Exercise description
Copy every line that contains the string "Administrative" from the entries below.

Task data
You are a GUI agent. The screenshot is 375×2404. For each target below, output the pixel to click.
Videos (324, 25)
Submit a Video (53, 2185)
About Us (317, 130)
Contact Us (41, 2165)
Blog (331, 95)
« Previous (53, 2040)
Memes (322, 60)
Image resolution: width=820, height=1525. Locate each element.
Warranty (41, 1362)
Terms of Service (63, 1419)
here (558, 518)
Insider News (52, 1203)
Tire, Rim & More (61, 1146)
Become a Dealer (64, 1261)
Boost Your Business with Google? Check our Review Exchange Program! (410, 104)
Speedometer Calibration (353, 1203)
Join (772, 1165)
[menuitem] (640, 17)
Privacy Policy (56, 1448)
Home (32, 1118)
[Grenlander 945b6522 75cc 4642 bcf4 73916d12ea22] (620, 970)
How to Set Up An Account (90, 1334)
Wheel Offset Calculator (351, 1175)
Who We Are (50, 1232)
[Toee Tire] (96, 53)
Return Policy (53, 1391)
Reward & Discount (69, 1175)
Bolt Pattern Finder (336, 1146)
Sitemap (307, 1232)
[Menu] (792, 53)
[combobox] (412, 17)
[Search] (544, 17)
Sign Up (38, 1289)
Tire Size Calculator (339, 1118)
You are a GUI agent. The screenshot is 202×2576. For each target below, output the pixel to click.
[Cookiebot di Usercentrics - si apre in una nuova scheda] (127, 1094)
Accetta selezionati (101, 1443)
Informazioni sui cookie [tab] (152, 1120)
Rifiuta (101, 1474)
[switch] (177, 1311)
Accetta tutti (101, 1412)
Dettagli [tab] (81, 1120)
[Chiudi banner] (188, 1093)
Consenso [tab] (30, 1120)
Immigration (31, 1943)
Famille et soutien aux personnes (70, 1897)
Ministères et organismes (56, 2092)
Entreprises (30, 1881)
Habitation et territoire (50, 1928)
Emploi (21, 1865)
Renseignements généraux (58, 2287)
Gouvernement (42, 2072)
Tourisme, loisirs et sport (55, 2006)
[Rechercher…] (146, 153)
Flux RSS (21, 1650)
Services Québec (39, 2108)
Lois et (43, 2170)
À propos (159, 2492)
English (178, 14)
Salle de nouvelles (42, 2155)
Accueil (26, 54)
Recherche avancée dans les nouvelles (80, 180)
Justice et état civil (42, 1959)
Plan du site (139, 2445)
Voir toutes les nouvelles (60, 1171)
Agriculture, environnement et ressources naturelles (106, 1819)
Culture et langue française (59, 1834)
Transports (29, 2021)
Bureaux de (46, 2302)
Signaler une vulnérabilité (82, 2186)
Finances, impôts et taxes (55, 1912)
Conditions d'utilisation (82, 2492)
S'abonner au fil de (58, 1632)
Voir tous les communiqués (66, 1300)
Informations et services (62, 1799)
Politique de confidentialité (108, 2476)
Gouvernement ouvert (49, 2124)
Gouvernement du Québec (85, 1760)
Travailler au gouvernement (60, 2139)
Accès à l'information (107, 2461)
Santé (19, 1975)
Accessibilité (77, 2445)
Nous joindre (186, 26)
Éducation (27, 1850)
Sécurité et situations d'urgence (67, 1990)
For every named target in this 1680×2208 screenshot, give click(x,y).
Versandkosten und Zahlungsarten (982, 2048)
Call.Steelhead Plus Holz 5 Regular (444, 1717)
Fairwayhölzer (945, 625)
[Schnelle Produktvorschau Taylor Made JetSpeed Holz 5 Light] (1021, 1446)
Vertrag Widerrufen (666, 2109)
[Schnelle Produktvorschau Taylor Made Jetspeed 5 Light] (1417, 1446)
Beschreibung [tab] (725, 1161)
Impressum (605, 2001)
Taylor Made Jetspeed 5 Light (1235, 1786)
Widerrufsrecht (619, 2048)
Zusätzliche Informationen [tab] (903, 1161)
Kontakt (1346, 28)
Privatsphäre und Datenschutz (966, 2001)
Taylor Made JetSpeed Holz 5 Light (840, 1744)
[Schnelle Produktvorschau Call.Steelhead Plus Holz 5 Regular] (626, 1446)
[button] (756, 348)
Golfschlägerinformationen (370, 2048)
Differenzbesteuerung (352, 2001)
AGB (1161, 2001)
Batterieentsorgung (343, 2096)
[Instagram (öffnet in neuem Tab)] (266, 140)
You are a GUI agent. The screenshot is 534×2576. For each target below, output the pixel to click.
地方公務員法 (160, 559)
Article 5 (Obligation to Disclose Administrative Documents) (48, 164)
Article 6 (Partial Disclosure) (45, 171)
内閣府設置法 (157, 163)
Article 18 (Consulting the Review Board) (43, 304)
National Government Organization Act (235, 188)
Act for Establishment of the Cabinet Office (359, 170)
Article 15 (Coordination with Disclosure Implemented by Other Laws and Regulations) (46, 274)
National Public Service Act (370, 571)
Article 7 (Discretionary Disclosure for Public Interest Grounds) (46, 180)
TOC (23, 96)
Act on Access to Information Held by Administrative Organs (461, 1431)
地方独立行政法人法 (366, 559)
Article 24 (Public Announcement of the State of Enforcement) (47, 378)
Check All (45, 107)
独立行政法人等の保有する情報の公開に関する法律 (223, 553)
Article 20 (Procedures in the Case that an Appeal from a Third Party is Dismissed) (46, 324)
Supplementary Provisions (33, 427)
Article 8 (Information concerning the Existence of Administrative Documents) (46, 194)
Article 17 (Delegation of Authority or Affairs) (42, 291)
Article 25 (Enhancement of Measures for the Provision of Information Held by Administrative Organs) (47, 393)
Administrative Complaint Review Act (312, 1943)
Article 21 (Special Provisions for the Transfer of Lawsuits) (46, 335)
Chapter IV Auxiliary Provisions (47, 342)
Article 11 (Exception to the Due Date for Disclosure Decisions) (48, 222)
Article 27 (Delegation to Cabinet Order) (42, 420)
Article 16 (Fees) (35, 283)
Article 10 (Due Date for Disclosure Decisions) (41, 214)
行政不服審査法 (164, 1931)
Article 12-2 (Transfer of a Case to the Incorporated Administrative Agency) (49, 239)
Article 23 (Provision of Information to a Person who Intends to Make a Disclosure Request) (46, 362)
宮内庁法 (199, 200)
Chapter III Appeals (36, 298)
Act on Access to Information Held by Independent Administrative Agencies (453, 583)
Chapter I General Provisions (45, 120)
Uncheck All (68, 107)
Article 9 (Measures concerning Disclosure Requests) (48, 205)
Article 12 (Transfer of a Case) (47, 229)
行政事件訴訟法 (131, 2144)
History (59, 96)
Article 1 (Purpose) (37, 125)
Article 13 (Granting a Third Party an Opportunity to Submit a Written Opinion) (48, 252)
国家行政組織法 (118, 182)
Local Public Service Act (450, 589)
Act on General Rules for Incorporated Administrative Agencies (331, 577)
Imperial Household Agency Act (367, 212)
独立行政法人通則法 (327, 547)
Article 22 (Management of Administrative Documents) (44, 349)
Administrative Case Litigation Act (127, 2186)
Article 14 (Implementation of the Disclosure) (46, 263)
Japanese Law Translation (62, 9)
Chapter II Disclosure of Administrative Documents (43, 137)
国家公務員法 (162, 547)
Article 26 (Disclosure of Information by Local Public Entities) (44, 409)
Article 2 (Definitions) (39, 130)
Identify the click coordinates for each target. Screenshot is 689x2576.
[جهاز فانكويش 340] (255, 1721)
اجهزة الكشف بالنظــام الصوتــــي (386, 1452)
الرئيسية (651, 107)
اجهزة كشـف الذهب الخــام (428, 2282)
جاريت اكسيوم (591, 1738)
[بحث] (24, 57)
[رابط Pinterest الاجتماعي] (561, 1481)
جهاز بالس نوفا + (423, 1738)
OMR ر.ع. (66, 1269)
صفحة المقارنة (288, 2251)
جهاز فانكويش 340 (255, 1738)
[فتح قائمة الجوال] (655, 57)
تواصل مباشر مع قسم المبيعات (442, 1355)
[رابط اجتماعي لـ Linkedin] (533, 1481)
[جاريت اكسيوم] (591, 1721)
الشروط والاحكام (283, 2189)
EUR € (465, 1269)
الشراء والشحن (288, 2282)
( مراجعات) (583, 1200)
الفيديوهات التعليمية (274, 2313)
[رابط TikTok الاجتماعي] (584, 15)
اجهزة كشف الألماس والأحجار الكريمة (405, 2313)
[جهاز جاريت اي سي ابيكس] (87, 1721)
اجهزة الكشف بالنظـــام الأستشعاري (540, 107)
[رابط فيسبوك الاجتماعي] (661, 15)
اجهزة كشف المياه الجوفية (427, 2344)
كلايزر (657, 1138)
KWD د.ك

Response to the exercise
Article 5 (Obligation to Disclose Administrative Documents) (48, 164)
Act on Access to Information Held by Administrative Organs (461, 1431)
Article 8 (Information concerning the Existence of Administrative Documents) (46, 194)
Article 25 (Enhancement of Measures for the Provision of Information Held by Administrative Organs) (47, 393)
Administrative Complaint Review Act (312, 1943)
Article 12-2 (Transfer of a Case to the Incorporated Administrative Agency) (49, 239)
Act on Access to Information Held by Independent Administrative Agencies (453, 583)
Act on General Rules for Incorporated Administrative Agencies (331, 577)
Article 22 (Management of Administrative Documents) (44, 349)
Administrative Case Litigation Act (127, 2186)
Chapter II Disclosure of Administrative Documents (43, 137)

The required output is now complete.